WORKING DATA:
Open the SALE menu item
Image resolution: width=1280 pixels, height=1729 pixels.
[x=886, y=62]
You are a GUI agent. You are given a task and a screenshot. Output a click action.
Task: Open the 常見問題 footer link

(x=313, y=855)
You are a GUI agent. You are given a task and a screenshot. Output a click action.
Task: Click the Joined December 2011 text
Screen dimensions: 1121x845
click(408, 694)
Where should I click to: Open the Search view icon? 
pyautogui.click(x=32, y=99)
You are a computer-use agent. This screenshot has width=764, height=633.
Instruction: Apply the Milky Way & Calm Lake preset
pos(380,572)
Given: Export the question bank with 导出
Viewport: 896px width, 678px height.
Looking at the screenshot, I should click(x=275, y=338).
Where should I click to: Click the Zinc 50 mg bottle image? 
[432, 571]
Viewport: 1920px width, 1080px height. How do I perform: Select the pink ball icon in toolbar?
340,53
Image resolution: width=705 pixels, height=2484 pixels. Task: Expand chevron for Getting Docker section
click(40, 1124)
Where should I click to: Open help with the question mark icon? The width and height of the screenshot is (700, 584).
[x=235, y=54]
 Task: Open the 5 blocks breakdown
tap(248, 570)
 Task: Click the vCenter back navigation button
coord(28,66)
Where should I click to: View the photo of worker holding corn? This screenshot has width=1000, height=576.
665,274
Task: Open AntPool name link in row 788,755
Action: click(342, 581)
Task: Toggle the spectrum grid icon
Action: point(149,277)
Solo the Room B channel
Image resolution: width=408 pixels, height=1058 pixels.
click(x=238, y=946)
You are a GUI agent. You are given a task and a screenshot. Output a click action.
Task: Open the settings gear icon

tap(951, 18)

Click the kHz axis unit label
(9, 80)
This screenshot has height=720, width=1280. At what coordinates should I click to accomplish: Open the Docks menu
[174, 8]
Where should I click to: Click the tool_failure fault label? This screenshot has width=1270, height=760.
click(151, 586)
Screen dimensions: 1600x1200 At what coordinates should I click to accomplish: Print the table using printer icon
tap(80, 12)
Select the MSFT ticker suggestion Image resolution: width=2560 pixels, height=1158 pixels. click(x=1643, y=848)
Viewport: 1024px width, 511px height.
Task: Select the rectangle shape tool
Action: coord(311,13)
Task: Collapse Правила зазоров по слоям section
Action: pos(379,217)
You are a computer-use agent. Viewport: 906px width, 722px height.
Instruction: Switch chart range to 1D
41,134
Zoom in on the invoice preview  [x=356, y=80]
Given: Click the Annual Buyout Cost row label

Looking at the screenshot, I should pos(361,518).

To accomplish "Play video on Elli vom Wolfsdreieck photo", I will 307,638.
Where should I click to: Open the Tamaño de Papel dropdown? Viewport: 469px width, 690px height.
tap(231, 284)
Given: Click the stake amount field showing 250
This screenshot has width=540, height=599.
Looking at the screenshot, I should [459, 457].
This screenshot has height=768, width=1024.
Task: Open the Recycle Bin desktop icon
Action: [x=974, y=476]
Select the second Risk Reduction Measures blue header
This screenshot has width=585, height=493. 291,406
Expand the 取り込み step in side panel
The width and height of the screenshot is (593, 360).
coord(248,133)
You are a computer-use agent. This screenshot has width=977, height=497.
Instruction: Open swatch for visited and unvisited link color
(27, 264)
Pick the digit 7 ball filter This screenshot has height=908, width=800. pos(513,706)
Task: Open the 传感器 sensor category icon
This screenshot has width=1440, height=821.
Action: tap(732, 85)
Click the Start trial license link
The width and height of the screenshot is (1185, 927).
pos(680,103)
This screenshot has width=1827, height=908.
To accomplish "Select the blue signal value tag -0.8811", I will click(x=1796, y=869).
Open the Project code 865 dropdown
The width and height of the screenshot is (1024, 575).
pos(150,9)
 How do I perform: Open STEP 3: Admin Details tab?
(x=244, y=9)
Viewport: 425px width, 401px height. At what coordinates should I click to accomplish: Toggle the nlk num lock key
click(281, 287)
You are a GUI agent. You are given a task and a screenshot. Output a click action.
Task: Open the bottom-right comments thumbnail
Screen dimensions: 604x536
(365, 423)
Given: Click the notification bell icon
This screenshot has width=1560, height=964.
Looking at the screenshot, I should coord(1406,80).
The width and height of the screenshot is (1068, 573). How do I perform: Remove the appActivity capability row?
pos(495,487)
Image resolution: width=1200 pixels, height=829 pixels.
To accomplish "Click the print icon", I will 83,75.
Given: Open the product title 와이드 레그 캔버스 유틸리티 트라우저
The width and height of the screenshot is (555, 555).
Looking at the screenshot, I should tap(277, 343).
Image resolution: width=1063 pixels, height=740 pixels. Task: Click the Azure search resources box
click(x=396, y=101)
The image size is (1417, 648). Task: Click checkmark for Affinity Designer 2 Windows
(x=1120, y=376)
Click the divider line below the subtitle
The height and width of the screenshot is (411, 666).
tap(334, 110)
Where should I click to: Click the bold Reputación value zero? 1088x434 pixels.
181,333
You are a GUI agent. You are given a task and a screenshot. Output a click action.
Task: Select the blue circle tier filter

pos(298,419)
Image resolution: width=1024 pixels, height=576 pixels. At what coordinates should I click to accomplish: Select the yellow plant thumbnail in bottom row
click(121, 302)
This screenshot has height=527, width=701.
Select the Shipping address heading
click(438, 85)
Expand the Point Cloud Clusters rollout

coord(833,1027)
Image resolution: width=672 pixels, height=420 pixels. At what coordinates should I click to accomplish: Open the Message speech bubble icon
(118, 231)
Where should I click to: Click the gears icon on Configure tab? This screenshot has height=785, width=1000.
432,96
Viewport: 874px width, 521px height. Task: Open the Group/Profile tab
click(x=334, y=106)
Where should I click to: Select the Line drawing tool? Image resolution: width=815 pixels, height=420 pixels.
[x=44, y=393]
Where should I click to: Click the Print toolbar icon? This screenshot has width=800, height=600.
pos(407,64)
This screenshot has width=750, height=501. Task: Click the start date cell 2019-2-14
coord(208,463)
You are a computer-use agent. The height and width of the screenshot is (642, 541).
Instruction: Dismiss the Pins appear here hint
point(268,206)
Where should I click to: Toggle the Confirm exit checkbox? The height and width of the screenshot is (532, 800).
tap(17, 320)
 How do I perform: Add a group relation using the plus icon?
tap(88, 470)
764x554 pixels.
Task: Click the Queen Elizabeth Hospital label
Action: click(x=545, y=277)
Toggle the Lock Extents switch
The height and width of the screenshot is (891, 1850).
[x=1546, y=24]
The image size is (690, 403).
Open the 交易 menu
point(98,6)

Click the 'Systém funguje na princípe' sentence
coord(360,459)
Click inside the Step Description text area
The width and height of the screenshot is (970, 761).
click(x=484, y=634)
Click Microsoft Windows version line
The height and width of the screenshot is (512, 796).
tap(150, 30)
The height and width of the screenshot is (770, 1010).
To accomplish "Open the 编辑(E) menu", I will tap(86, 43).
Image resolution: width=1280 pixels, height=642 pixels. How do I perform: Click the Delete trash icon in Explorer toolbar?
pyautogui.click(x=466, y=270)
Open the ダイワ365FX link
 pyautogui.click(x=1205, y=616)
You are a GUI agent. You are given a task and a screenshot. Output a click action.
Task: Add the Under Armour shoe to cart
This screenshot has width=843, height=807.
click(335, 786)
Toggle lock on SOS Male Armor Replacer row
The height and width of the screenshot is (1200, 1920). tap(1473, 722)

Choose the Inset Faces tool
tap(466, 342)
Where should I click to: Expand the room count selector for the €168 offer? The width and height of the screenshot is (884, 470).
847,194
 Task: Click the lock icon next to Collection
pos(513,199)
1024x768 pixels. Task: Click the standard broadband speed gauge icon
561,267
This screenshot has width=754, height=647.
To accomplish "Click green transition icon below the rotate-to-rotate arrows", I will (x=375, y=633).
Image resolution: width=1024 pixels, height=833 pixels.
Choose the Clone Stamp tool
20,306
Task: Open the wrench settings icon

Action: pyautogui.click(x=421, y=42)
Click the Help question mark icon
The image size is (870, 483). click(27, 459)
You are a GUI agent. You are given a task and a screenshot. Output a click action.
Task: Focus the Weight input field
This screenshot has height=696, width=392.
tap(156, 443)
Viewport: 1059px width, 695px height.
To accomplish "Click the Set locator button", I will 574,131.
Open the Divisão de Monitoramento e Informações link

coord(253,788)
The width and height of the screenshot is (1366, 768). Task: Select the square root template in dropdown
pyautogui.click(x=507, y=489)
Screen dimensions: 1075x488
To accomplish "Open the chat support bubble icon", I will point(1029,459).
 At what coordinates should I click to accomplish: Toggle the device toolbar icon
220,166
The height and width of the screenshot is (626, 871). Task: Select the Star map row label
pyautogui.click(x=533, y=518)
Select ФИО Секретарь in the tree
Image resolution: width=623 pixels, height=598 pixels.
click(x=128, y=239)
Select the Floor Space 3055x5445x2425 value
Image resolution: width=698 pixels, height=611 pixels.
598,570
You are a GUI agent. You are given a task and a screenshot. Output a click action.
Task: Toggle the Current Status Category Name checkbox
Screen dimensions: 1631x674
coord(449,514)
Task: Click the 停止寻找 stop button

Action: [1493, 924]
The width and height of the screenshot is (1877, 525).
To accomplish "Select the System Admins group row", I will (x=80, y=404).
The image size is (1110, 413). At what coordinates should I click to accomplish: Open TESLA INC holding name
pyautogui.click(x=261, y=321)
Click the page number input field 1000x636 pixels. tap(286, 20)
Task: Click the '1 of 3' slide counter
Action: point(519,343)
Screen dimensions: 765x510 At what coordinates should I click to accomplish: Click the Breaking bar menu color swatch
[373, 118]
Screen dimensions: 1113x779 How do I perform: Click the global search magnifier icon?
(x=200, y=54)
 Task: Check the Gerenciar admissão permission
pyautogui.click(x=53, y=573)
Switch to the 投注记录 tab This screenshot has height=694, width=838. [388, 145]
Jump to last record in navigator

YOUR OBJECTIVE: Among the lines above, which ones hold the string "computer"? Show them.

ANSWER AREA:
You are a computer-use agent. This screenshot has width=764, height=633.
You are a computer-use agent. Viewport: 906px width, 722px height.
You are a computer-use agent. This screenshot has width=977, height=497.
You are a computer-use agent. The height and width of the screenshot is (642, 541).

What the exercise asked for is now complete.